ハーバード大学の心理学者であり、「マインドフルネスの母」と呼ばれているエレン・ランガー博士のお話が好きです。
日本語版の本も多数出版されていますが、読んだことはありません。
Podcastでたまたまエレン博士のことを知って、それから色々と聞いています。

ChatGPTにマインドフルネスについて尋ねてみると、
・「マインドフルネスとは、今この瞬間の体験に、評価や判断を加えず、意図的に注意を向けること。」
・実践方法は、「瞑想と日常の気づき」
との返事をもらいました。

瞑想が代表的な方法とも言われているのですが、エレン博士によると、
・瞑想は、世界から自分を切り離して、1日2回、20分間静かに座るという「練習」で、よりマインドフルになるための手段。
・マインドフルネスは、「生き方」で、「不確かさの力(the power of uncertainty)」を深く、でも軽やかに理解することから生まれるとのこと。でした。

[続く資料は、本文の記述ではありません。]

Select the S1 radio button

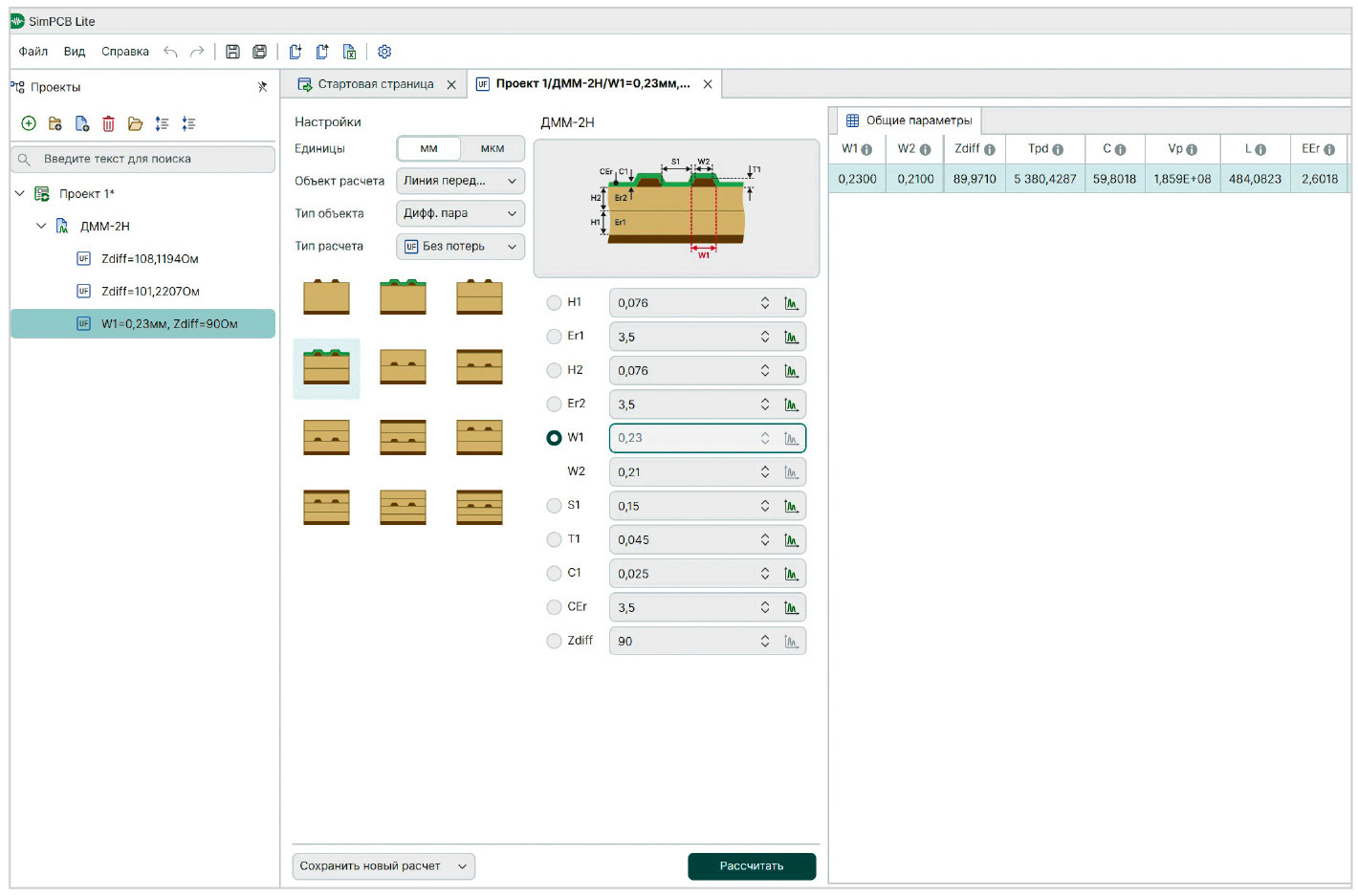(x=554, y=506)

以下は、ランガー博士が出演されていたポッドキャストから抜粋しました。

「不確かさの中にある力を理解し、今この瞬間に気づいて生きること」。
私たちは幼いころから、「これは正しい」「こうあるべき」といった絶対的なルールを教え込まれてきました。
でも、世界は常に変化していて、視点が変われば真実も変わります。
私たちは本当には“知る”ことができない。その「わからなさ」を受け入れることが、マインドフルに生きる出発点なのです。

何年も前に私にとって非常に重要な出来事ありました。
ある男性に会い、「僕の馬を見ていてくれないか。馬にホットドッグを買ってきたいから」と頼んできました。
馬はホットドッグを食べませんよね。ニンジンを食べます。穀物を食べます。肉は食べません。
しかし彼はホットドッグを持って戻ってきて、馬がそれを食べたんです。
その時、私が知っていると思っていた全てのことが間違っている可能性があると気づきました。

そして科学についても考えました。
多くの人は誤解していますが、科学が示しているのは「確率」であって「絶対」ではないんです。
たとえば「馬は肉を食べない」という命題。
科学的に実験すれば、「この種類の馬」「この体重」「この時間に」「この量のエサを食べたあと」など、細かい条件のもとでは「たいていの馬は肉を食べない」という結果になるでしょう。
つまり「馬は肉を食べない」というのは、正確にはその複雑な条件を省略した「要約」なんです。

私たちの人生もそれと同じです。
子どもの頃に無意識に刷り込まれた考えが、大人になっても行動を支配している。
多くの人は、そういう無意識の影響に気づいていません。

50年近く研究してきて、私は確信しています。
ほとんどの人は、ほとんどの時間を「マインドレス(無意識)」に過ごしている。
しかも、その状態に気づいていないんです。
「そこにいない」けれど、「いないことに気づいていない」状態。
たとえば誰かに「馬は肉を食べる?」と聞かれたら、反射的に「いいえ、馬は肉を食べません」と答えるでしょう。
でもそれは、少なくともある文脈では「間違い」なんです。

では、マインドフルに生きるとはどういうことか?
それは、「今この瞬間に関わること」。
ロボットのように自動反応せず、感じ、観察し、気づいていること。
ワクワクしたり、穏やかであったり――そんな人間らしい感情を味わえているとき、私たちはすでにマインドフルな状態にあります。

マインドフルネスとは、自分の人生の主導権を取り戻すこと。
常識や他人に委ねてきた人生を、自分自身の手に取り戻す――
それこそが、「マインドフルに生きる」ということなのです。

いかがでしょうか?
ランガー博士は現在78歳ですが、全くストレスがないとおっしゃっていました。
それは物事は常に不確かであるということを、本当に理解しているからだそうです。
自分で自分のことを決めつけさえしなければ、私たちはきっとどんな事も可能なのだなと思いました。

私も本がスイスイ読めるようになることも、きっと。